# Stated goal
Return the entire forum thread on dogs that get overexcited during training, word for word.

# Over Excited About Training?



## LibertyME (Jan 6, 2007)

Liberty gets very excited <still!>

Do you keep treats on your body? Have you tried keeping them off your body...in another location like a shelf on a chair counter in a box etc...
Do you allow her to grab treats or must she take them calmly?

Have you worked on exercises that require her to be still - like eye contact exercises...long sits and downs? 

Do you speak really high/pitchy/loud when you praise? Sometimes getting so verbally excited will ramp them up. 

I have found with Trace if stop him & offer him a deep massage and give him the chance to relax that he will start again with more deliberation.


----------



## Jige (Mar 17, 2011)

Have you tried wearing out before you start training. Takeing her on a walk playing fetch going swimming first then work on her obedience. This is what I have to do with Vendetta other wise it is a waste of time she is too happy to pay attention.


----------



## KevinB (Oct 27, 2010)

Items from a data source
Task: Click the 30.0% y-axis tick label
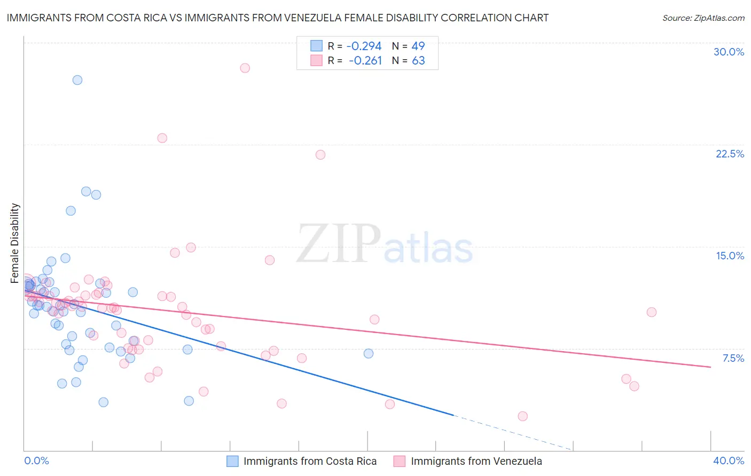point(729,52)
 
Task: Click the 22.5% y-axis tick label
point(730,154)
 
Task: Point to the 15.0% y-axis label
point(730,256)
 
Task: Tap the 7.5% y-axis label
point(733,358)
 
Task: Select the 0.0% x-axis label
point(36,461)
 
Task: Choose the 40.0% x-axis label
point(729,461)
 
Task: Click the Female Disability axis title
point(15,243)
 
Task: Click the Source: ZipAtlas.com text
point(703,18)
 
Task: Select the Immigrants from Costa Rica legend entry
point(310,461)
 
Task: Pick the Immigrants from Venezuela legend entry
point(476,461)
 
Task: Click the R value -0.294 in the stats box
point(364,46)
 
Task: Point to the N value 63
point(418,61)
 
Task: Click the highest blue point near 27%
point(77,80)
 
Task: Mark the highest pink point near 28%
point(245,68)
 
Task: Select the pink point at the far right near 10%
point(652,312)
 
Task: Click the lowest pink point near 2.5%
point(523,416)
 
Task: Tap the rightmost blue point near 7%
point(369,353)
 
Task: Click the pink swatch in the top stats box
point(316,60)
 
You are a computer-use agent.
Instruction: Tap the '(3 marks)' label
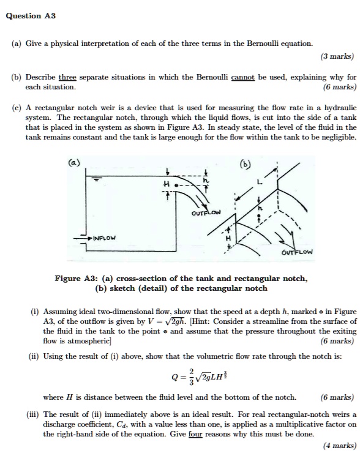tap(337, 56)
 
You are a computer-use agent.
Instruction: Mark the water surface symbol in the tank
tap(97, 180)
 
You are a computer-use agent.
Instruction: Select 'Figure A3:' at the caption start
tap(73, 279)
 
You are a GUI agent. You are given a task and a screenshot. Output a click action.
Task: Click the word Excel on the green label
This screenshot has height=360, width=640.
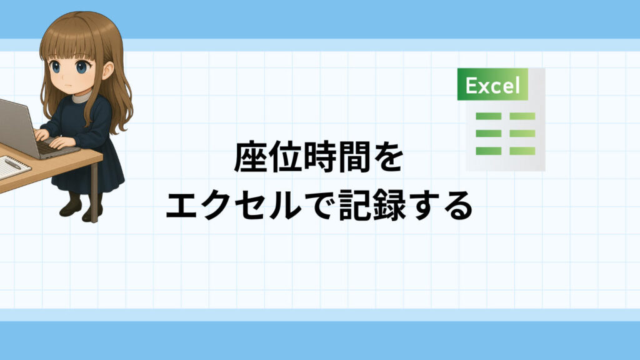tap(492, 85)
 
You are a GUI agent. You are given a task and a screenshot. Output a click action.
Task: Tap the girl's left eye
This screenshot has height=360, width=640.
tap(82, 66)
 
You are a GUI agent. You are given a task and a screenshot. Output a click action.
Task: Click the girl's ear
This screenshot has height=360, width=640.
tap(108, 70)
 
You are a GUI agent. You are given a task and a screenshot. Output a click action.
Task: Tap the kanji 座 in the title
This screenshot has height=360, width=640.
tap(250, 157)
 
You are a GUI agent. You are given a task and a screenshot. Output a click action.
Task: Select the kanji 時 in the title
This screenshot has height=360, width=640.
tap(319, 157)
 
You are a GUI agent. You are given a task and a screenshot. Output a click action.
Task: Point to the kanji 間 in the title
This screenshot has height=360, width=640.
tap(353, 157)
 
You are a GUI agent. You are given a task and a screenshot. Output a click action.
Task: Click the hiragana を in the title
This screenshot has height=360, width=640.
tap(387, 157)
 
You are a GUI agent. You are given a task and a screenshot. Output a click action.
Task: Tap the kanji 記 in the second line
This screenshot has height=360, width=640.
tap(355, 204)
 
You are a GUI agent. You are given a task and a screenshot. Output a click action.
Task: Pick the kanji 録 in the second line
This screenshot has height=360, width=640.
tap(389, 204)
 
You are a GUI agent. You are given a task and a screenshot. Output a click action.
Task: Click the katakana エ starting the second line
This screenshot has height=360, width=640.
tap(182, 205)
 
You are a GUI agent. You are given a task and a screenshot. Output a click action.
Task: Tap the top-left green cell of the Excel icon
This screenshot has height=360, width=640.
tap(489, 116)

# Task result
# Over Excited About Training?



## LibertyME (Jan 6, 2007)

Liberty gets very excited <still!>

Do you keep treats on your body? Have you tried keeping them off your body...in another location like a shelf on a chair counter in a box etc...
Do you allow her to grab treats or must she take them calmly?

Have you worked on exercises that require her to be still - like eye contact exercises...long sits and downs? 

Do you speak really high/pitchy/loud when you praise? Sometimes getting so verbally excited will ramp them up. 

I have found with Trace if stop him & offer him a deep massage and give him the chance to relax that he will start again with more deliberation.


----------



## Jige (Mar 17, 2011)

Have you tried wearing out before you start training. Takeing her on a walk playing fetch going swimming first then work on her obedience. This is what I have to do with Vendetta other wise it is a waste of time she is too happy to pay attention.


----------



## KevinB (Oct 27, 2010)